Two Cool Items (warning: semi-vanity)

1.  CS Monitor article about Berklee Shares – I’m quoted somewhere along the way.

2.  Hope we get to read their blog, because this law school class apparently will be reading ours.

More on Verizon has a nice recap; Donna, as usual, has everything you’ll need.  More assorted thoughts:

Declan notes that an appeal might be difficult and unlikely, and Cary Sherman plays down how significant this will be to the RIAA.  Somehow, I’m not quite convinced that there won’t be further legal action here.  Maybe rather than an appeal, the RIAA will try to get another forum, but, as Ernest argues, that might be tricky.

I wonder how this will change the RIAA’s strategy.  Sure, they could go through with John Doe suits, but the pace of such suits and subpoenas will not be nearly as fast.  Will that make the suits less of a deterrent for downloaders?  Is the RIAA really willing to let these suits drag on?  Are they willing to go through with suits against more 12 year olds?

Another interesting twist: if you can’t force Verizon to hand over the name, then you can’t force an anonymizing proxy to do it either, right? 

It’s worth reading all of the District Court’s opinion, too, but, if you don’t have time, just check out the RIAA’s brag page.  The key part of the lower court’s ruling was Bates’ view that 512(h) includes all service providers as defined in 512(k)(1)(B), which is sufficiently broad.  That’s the premise from which everything else followed, and that same reasoning is what the appeals court called “silly.”

Again, I find it fascinating when opinions contrast in this way – when they see the same issue clearly, unambiguously, but oppositely.  Judge Bates, just like Ginsburg, claims to stick to the statute’s text and go no further, yet their opinions are night and day. 

BTW, returning to the other side of my post below, Judge Bates, too, could be seen as interpreting the statute to achieve a particular result.  Bates is incredibly dismissive of Verizon’s arguments and goes out of his way to say that the subpoena process will actually be good for users.  

Maybe neither of them are being result-oriented, maybe both are, maybe one is and one isn’t – that’s not what I’m really getting at.  What interests me is how the timeline lines up with the shift in interpretations.  It’s just a correlation, but it’s interesting.  What does it mean for there to be a trend of the law beyond trends in analytic and interpretive methods?

This is a similar question to the one I confronted when Judge Bates’ ruling on the constitutional issues came down, followed by Grokster:

“[The day of the Grokster decision] began with Frank wondering whether Judge Bates understood or cared about how digitization has impacted copyright. I’ve often wondered if progress in the copyfight would require waiting for a generation of judges and politicians that grew up with widespread use of personal computers and the Internet.  We need judges who have enough technical understanding to tackle these tricky issues and who understand that the copyfight has broader implications for speech, privacy, and innovation.”

Verizon Wins

Verizon is victorious.  Some quick thoughts here, and more above:

The first important thing to note is that the judgment was reached on statutory, not constitutional, grounds.  The latter were not discussed by the court, so they’re still live issues if the judgment were reversed en banc or by the Supreme Court.
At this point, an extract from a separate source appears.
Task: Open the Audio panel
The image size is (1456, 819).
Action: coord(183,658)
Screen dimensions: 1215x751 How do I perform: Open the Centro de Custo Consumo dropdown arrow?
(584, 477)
Next, let’s remember (roughly) the timeline of this case.  The District Court made its judgment before the RIAA had started subpeonaing people, and the court seemed very unconcerned with the potential for abuse.  The appeals court rejected the stay before the RIAA had really gotten going. But at oral arguments, when the RIAA had started, the court seemed concerned.

That concern doesn’t translate into this judgment.  If anything, the potential for abusing the statute would probably be more present in their minds when considering the constitutional issues.  However, though Judge Ginsburg (the former Reagan nominee to the SC, right?) says that this judgment is all based on the reading of the statute, I get the feeling that there might be something else going on here. 

Maybe I’m getting that feeling just because I’m always suspicious of opinions that say that the text is unambiguous and, if you just follow the text strictly, the answer is obvious. Interpretations are rarely that easy. I agree with the court’s reading of the statute, but I’m not sure it’s as unambiguous as Ginsburg makes it out to be.  I’m going to have to go back and read the briefs and the district court’s opinion for comparison.

I’m not saying that this opinion is based on politics – it isn’t. But politics might have helped point in the right direction.

Finally, what happens next?  We should expect an appeal, but, in the meantime, that won’t do the RIAA much good.  This gives another push to Congress to step in.  If they open up 512 to debate, it will be on far different terms than when the statute was first passed.  I bet, if they open that up, it’ll be in the context of a broader rethinking of what they’re going to do to fix copyright’s current problems.  Those broader problems won’t necessarily be dealt with, but they’ll probably be considered and discussed, perhaps  in a more serious way than the P2P hearings that have been happening over the last several months.